Trade Desk Thoughts: The current account deficit decreased to $132.8 billion during Q4 2008, from an upwardly revised $181.3 billion the previous quarter, the Commerce Department said today. The third-quarter deficit was originally reported as $174.1 billion. That was smaller than economists' expectations for a shortfall of $137.1 billion for the period, and the lowest deficit since Q4 2003
For all of 2008, the deficit totaled $673.3 billion, down 7.9% from the $731.2 billion deficit in 2007.

Fourth-quarter imports plunged to $464.6 billion from $562.5 billion, pushed down by declines in nearly all major commodity categories. Exports also dropped, as the U.S. recession spreads abroad and hurts sales of American goods overseas. Fourth-quarter sales fell to $290.5 billion from $346.3 billion.

While U.S. trade of goods was at a deficit, services trade remained in surplus. But the surplus fell to $33.7 billion from $35.4 billion in the third quarter.

Offsetting the overall current-account deficit was a $36.5 billion surplus of income, up from a $29.6 billion surplus in the third quarter. That occurred as foreign investors rushed into the safety of U.S. debt as stock markets around the world plunged in the wake of what's been called the worst financial crisis since the Great Depression.

The trade report showed that foreigners bought a net $89.5 billion of U.S. Treasury securities during the quarter, up from $89.1 billion of purchases in the prior three months. Foreigners sold $3.7 billion worth of U.S. corporate bonds during the quarter, after net sales of $35.5 billion the previous quarter.

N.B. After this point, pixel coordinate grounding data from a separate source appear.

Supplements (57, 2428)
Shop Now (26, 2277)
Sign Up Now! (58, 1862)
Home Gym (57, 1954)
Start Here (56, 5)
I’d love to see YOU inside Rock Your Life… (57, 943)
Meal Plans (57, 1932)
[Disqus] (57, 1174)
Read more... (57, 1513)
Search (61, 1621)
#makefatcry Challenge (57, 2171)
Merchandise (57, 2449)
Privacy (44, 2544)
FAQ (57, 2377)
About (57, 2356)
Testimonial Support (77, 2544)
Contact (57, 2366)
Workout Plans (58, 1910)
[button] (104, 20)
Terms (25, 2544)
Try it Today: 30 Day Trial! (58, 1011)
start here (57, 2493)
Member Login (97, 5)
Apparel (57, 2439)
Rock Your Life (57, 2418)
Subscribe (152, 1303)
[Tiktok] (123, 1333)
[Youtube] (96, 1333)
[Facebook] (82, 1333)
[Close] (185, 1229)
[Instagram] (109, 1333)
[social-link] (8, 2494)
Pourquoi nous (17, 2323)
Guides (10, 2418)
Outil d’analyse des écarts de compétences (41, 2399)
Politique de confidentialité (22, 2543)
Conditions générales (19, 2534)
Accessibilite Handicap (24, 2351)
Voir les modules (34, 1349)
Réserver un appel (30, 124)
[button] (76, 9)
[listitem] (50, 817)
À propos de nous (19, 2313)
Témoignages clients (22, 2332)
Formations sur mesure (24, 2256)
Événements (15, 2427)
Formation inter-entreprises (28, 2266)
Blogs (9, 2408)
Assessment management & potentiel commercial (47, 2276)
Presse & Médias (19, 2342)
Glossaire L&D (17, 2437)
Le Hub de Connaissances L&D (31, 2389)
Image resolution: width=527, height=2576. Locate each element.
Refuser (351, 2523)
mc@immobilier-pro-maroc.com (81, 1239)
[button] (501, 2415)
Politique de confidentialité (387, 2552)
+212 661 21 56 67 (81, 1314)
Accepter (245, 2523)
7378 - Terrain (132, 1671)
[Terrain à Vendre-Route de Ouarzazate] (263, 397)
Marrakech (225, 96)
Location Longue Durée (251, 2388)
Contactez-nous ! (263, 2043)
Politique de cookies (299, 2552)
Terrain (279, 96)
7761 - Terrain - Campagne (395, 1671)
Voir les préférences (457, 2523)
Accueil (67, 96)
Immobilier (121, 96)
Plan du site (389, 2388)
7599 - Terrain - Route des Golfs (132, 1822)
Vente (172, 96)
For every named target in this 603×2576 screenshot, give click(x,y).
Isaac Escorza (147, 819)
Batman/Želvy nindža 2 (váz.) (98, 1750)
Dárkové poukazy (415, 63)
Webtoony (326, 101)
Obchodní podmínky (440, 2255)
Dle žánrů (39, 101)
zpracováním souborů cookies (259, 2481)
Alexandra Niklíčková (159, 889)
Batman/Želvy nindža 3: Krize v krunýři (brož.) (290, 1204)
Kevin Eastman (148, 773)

They sold $21.4 billion of agency bonds, down from $58.8 billion in third-quarter sales.

Meanwhile, foreigners sold a net $3.6 billion of U.S. stocks, after buying $2.9 billion in the third quarter.

Foreign direct investment in the U.S. increased $80.6 billion, after rising $57.3 billion in the third quarter.

Forex Technical Reaction: S&P futures were trading lower by 0.8% on the session, but the euro was reaching its best level of the session against the dollar.